Exercise tasks:
A - In the article on Matt Hancock's resignation, who filmed his final resignation statement?
B - From the article on Matt Hancock's resignation, extract everything from "Mr Hancock said he had" down to "Out Of Here!", word for word.

Document extract:
Matt Hancock quit as health secretary because he felt ‘isolated’ after affair

Matt Hancock claims he resigned as health secretary because he felt ‘increasingly isolated’ following backlash to his affair.
He and aide Gina Coladangelo were pictured kissing in breach of the Tory’s own social-distancing guidelines last May.
In the latest extract of his diary, serialised by The Mail+, Mr Hancock said Boris Johnson had assured him he could carry on despite the uproar.
Covid guidelines at the time had barred physical contact with people from separate households.
After the story broke in The Sun last year, Mr Hancock said he found himself ‘increasingly isolated’ politically and was left with no choice but to quit.
He also disclosed that his final resignation statement was filmed by Mr Johnson on a mobile phone.
Mr Hancock said he had to do repeated takes because the camera was waving up and down so much.
The publication of his Pandemic Diaries coincides with his return to Westminster from Australia following his controversial spell on ITV’s I’m A Celebrity … Get Me Out Of Here!
In the diaries, Mr Hancock records how, on June 24, 2021, he went to see the Prime Minister in Downing Street to tell him what The Sun planned to publish.
Mr Johnson reportedly replied: ‘Well, you haven’t broken the law. The guidelines aren’t binding – they’re recommendations. So I will stand by you.’
However, by the weekend Mr Hancock explained that he had realised his position was becoming untenable.
‘Privately, I was still getting positive messages from colleagues. Publicly, few were willing to defend me. Politically, I was increasingly isolated,” he wrote.
‘I went to Chequers to see the PM. I explained that I had been thinking about what had happened and how it had made people feel – and that my mind was made up. The damage to my family and to the Government was too great.
‘I told Boris I had to resign.’
Mr Hancock also described that farcical scene in the garden of Chequers – the prime minister’s official country residence – as they tried to film his resignation statement.
‘In the end, the great machinery of the State was nowhere. It was just me and the PM fumbling around with an iPhone. He stood on the grass, holding the phone while I said my piece. It took a few goes to get it right,” he wrote.
‘He nodded sympathetic encouragement so much throughout the first take that the camera waved up and down. In the end it wasn’t perfect, but I was beyond caring: I had to get it out.’

Dataset section:
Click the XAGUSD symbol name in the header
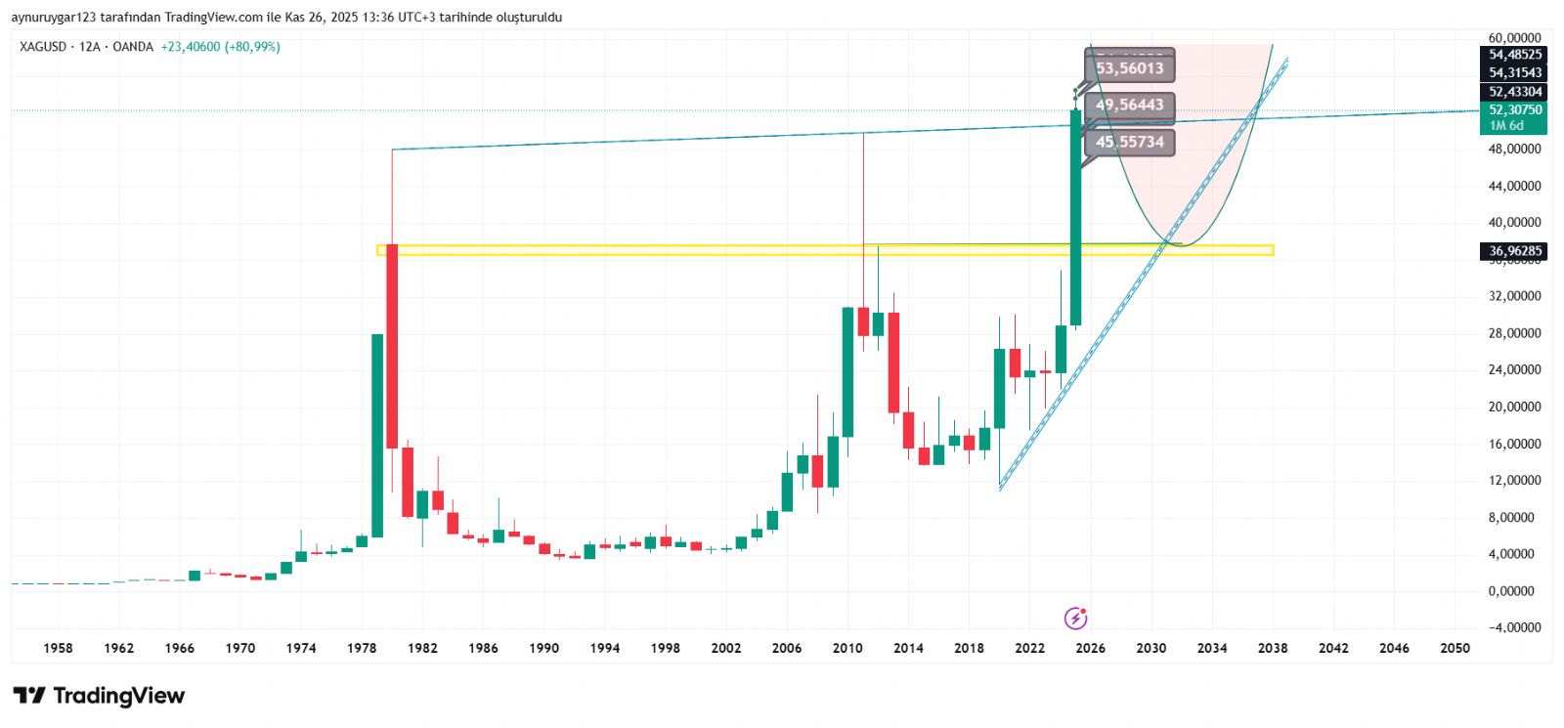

Answers for each item:
A - Boris Johnson filmed it on a mobile phone.

B -
Mr Hancock said he had to do repeated takes because the camera was waving up and down so much.
The publication of his Pandemic Diaries coincides with his return to Westminster from Australia following his controversial spell on ITV’s I’m A Celebrity … Get Me Out Of Here!